:: Task ::
Go through the records below line by line, counting those that contain the word "will"; answer with the count only.

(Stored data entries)
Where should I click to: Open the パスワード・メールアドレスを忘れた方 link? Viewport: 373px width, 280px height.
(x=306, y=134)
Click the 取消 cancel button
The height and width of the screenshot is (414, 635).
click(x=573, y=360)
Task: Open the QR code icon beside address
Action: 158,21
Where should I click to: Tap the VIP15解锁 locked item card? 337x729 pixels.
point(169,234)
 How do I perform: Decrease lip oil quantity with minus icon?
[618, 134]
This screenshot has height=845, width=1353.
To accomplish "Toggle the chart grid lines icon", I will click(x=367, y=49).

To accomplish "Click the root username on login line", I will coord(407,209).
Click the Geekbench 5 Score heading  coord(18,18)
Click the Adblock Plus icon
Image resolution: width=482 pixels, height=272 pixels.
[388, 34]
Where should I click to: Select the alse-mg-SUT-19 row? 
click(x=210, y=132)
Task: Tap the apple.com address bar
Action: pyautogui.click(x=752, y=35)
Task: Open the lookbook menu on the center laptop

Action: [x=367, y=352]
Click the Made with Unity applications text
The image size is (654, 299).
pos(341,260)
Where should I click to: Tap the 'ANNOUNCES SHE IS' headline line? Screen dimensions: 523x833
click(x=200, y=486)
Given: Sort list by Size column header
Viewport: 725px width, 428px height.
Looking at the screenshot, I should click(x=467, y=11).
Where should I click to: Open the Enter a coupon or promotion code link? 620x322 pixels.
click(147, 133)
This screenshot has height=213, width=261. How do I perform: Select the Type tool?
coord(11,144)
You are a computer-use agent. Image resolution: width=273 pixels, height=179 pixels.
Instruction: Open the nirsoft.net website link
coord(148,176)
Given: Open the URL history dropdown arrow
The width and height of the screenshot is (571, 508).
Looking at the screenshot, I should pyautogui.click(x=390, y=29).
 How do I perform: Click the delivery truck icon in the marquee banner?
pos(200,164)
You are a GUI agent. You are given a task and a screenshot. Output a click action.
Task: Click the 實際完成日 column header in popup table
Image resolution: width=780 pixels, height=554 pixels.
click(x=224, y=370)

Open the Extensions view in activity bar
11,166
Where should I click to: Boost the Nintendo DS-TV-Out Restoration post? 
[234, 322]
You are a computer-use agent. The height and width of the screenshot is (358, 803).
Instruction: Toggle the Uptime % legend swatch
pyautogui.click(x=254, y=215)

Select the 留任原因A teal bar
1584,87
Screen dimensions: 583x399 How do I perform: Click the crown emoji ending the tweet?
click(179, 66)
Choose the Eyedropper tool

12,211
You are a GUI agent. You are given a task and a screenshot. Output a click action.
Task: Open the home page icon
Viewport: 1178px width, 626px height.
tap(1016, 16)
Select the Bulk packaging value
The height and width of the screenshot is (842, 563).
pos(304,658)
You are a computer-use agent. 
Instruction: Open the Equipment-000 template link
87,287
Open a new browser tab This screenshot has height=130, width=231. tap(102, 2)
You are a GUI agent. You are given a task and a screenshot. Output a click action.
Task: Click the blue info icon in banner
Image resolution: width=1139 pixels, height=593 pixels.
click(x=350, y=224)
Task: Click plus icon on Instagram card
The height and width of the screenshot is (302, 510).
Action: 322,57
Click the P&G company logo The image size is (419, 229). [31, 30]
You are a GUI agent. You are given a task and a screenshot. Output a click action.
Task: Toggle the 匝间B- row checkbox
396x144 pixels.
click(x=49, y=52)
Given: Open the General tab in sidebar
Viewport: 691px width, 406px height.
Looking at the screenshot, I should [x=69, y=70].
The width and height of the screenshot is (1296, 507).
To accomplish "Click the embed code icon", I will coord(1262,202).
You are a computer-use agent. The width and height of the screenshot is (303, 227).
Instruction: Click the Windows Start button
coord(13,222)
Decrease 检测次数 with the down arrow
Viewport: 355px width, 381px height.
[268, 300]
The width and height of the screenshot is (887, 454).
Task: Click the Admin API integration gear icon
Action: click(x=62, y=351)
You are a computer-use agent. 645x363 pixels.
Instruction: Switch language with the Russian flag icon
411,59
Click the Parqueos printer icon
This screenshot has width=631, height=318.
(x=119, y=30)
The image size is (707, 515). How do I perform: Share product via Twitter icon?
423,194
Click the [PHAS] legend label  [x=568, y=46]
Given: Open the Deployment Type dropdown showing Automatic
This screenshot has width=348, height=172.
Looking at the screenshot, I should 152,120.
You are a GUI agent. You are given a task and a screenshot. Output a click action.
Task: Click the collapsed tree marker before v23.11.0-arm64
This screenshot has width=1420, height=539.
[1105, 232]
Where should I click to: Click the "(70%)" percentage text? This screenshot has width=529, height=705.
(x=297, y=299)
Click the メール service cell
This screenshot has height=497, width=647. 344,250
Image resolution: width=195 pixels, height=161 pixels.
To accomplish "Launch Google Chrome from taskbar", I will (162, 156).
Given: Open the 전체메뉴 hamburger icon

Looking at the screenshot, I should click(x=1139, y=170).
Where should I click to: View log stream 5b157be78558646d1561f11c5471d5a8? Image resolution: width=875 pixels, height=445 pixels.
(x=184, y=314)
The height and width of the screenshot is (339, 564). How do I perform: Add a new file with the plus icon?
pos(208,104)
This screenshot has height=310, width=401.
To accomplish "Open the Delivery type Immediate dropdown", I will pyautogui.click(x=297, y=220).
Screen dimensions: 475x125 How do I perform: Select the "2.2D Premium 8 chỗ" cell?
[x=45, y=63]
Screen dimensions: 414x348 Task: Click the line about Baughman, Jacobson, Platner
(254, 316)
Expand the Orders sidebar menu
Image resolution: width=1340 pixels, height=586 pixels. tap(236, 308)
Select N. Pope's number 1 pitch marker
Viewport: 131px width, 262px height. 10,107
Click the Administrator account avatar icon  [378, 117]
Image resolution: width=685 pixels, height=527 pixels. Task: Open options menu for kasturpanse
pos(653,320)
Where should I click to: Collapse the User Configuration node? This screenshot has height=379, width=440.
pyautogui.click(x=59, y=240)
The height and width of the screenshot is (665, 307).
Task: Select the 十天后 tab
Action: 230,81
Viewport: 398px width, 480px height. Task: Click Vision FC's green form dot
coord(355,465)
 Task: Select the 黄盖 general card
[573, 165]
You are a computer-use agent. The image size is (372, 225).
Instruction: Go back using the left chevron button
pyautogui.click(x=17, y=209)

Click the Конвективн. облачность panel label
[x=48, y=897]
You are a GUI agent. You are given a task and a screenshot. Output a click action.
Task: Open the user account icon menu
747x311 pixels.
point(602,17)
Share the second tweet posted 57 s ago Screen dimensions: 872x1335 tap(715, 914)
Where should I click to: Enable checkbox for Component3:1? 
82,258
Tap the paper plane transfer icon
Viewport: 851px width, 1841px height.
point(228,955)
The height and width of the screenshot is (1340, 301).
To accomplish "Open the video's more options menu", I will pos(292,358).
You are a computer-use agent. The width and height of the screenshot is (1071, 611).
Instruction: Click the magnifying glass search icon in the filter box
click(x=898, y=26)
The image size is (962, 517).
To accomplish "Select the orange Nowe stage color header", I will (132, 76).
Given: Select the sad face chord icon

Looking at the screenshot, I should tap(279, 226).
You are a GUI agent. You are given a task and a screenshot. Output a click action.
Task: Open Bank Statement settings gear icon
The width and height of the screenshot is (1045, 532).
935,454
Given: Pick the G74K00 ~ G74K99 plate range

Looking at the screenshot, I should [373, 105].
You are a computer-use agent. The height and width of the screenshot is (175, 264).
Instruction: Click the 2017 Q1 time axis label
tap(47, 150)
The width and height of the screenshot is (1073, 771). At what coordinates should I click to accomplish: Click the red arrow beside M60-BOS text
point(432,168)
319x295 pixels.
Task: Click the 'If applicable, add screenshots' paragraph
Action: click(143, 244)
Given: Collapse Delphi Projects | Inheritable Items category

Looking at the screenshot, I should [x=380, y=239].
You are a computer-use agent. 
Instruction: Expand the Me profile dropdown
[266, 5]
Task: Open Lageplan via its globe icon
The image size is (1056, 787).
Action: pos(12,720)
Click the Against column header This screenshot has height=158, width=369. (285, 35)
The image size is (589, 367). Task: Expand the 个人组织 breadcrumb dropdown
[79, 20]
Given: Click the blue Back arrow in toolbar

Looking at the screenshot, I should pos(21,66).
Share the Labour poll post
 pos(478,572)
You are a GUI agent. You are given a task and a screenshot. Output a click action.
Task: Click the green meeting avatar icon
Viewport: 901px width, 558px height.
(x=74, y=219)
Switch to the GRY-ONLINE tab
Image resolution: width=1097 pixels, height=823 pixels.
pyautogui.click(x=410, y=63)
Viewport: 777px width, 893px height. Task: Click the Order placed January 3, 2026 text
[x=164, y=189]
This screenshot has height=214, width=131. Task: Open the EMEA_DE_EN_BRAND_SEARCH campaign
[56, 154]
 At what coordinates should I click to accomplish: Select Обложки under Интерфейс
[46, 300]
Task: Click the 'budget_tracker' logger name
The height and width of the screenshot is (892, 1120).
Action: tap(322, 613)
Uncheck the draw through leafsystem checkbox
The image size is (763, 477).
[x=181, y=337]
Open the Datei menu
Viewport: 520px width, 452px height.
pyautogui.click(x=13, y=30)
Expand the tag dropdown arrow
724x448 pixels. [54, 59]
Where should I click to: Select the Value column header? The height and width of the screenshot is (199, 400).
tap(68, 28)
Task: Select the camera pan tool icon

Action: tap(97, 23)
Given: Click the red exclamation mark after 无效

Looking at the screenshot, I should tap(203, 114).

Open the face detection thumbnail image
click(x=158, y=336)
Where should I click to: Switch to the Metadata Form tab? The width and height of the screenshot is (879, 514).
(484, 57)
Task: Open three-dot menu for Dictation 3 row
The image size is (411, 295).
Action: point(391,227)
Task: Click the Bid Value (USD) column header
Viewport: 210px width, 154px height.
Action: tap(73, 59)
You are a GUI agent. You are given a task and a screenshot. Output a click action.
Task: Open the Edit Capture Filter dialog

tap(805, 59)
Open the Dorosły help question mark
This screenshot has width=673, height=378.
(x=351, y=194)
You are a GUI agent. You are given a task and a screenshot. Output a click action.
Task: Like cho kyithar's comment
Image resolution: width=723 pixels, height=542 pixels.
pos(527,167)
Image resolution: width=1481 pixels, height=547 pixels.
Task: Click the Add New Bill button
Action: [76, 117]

:: Response area ::
7